In summary, γδ T cells play a complex and multifaceted role in the pathogenesis and regulation of SLE, influencing various stages of the immune response and inflammatory process, with a particularly crucial involvement in B cell differentiation and autoantibody production.
4.4 Systemic sclerosis
Systemic sclerosis (SSc) is a chronic autoimmune disease characterized by widespread vascular abnormalities and fibrosis of the skin and internal organs. It predominantly affects women and can lead to severe complications involving the lungs, heart, kidneys, and gastrointestinal tract. The pathogenesis of SSc involves a complex interplay between genetic predisposition, environmental factors, and dysregulated immune responses. Understanding the cellular and molecular mechanisms underlying SSc is crucial for developing effective therapeutic strategies and improving patient outcomes (167).

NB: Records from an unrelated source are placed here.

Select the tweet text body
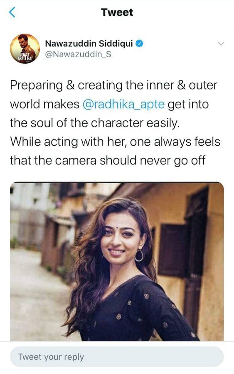 (x=115, y=123)
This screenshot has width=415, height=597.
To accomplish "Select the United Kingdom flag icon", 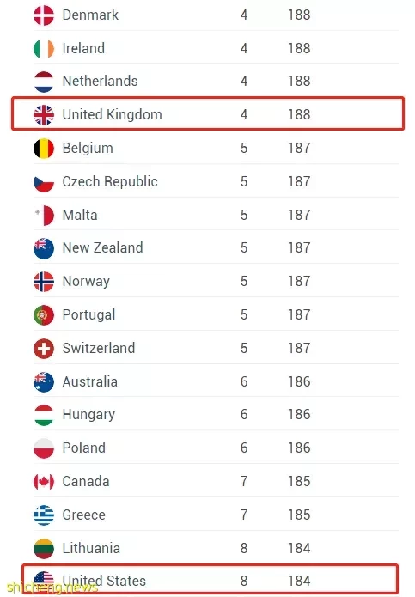I will click(x=44, y=114).
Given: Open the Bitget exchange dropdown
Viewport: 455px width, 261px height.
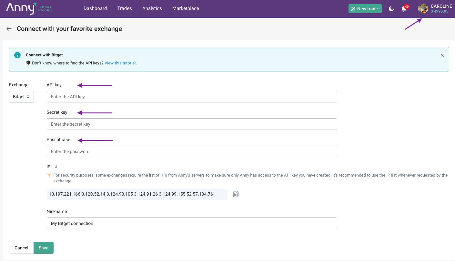Looking at the screenshot, I should [x=21, y=97].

Γδ T cells play a significant role in the pathogenesis of SSc, with their functions and numbers varying depending on the disease stage and their location in the body. In SSc, γδ T cells exhibit limited variability in junctional sequence length regardless of tissue origin, suggesting oligoclonal expression in response to a restricted antigen pool (168). Research indicates a decrease in the total number of γδ T cells in the peripheral blood of SSc patients, especially in the early stages of the disease and in the presence of anti-topoisomerase I antibodies (anti-Scl-70) belonging to anti-nuclear antibodies (ANA) (169, 170). Conversely, there has been a confirmed increase in the Vδ1+ subpopulation in bronchoalveolar lavage fluid (171, 172). In the early phase of SSc, γδ T cells, mainly Vδ1+, also accumulate in perivascular areas of the skin, potentially due to the expression of CD49d (90% of γδ T cells), a ligand for vascular cell adhesion protein (VCAM) involved in lymphocyte migration to tissues. CD49d+γδ T cells were not found in the skin of healthy individuals (172, 173). However, the expression of another cell migration protein, CD62L, is reduced in SSc patients (174).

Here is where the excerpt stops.